A quel punto, credetemi, è quasi fatta: possono andare avanti quanto vogliono, a trattare, ma sempre con i cannoni muti.
La popolazione civile respira, la paura rimane ma è dì altro tipo, non c’è più solo disperazione o rabbia, perché c’è una via d’uscita, una specie dì speranza. Pure i militari e i miliziani respirano, si consolidano nelle loro posizioni, ma così facendo rendono più improbabile ogni giorno che passa la ripresa dei combattimenti: anche involontariamente, consolidano la tregua.
Fino a quando i maggiorenti non trovano un accordo: se la china è quella, prima o poi ci arrivano, sbocconcellando a piccoli pezzi il rispettivo paniere dì “cose inaccettabili”: Johann Galltung ce lo ha dimostrato molte volte.
Utopia? Vediamo un esempio, una soluzione delle tante possibili.
La Russia si tiene sta ca**o di Crimea, che tanto ha già annesso da quasi un decennio e che non ha alcuna intenzione di tornare Ucraina, la Comunità internazionale si rende disposta ad accettare.
Nelle due repubbliche separatiste si tiene un referendum per l’auto determinazione, con ordine e legalità garantiti dalla presenza dì quegli insopportabili caschi blu dell’ONU.
Ancora: l’invasore si ritira completamente dalle posizioni conquistate e paga una buona parte dei danni di guerra, a patto che finiscano le sanzioni e i gatti russi siano riammessi ai concorsi.
Però l’Ucraina rinuncia alla NATO, ma ottiene una corsia preferenziale per un ingresso nell’Unione Europea come nazione federata con regolamenti speciali, perché se entrassero tout-court con le nostre regolette dei banchieri UE farebbero la fine della Grecia in un batter d’occhio. Niente euro, però, per carità.

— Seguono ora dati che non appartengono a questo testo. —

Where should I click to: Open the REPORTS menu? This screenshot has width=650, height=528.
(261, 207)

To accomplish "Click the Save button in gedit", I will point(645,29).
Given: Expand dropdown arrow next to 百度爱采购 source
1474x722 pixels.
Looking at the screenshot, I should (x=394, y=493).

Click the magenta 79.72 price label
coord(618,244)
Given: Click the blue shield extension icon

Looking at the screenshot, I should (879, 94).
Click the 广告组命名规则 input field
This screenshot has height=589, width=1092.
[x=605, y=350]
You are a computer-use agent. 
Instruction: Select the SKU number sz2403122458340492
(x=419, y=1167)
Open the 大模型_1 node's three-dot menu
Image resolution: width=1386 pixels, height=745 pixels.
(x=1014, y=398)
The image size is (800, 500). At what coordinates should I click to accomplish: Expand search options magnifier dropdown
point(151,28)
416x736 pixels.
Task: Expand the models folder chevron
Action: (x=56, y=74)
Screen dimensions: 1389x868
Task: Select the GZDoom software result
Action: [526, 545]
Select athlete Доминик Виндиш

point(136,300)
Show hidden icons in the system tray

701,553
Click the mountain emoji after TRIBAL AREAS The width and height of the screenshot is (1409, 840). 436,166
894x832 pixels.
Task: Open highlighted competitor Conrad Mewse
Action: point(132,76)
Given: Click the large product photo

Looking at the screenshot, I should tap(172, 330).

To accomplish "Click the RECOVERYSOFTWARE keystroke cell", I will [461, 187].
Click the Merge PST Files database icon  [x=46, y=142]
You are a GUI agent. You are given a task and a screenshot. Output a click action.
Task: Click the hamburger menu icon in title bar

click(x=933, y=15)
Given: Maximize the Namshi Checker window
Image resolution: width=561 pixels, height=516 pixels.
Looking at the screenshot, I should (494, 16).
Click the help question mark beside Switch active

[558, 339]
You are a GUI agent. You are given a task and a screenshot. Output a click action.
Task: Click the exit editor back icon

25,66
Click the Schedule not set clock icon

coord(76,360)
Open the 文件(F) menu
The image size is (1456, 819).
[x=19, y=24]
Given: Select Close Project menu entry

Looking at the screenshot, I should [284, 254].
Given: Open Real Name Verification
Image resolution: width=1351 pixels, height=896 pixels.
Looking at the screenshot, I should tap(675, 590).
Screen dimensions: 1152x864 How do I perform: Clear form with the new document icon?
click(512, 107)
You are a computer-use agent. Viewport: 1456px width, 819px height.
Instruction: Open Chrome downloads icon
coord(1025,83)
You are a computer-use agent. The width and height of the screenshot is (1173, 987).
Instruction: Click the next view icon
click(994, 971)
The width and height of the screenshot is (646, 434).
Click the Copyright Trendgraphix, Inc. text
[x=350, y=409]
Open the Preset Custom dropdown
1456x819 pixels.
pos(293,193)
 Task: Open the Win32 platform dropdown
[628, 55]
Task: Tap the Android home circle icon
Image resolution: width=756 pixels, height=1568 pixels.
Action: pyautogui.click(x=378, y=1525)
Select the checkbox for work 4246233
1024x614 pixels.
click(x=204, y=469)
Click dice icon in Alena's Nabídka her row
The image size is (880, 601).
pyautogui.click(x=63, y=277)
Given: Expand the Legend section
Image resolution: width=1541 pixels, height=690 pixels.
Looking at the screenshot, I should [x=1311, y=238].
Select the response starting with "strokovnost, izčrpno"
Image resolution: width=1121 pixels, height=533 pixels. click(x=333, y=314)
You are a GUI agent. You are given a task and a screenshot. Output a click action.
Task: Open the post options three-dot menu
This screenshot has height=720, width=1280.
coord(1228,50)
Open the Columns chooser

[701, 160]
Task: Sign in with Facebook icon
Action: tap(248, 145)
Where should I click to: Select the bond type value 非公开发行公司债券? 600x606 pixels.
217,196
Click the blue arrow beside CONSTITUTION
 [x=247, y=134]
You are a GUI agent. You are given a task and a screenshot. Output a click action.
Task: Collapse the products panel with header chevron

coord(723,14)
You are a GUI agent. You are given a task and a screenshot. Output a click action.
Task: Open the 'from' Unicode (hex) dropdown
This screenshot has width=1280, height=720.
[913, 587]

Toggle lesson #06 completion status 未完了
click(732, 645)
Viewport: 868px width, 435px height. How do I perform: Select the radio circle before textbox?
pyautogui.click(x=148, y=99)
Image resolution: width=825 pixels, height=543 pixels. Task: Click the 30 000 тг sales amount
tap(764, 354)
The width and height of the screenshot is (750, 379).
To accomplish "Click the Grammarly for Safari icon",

Con il business della ricostruzione possono guadagnarci tutti, come sempre succede dopo una guerra. Le economie capitaliste sono basate sulla guerra, sulla distruzione del plusvalore e sulla ricostruzione: fa schifo, ma è così.
Ma non credo succederà, perché non vedo Comandanti in capo coraggiosi. Nessuno che abbia mai ascoltato Jimi Hendrix suonare l’inno americano a Woodstock come se fosse un bombardamento aereo.
La violenza è l’ultimo rifugio degli incapaci, diceva Asimov. Si arriverà alla pace solo quando sarà troppo tardi.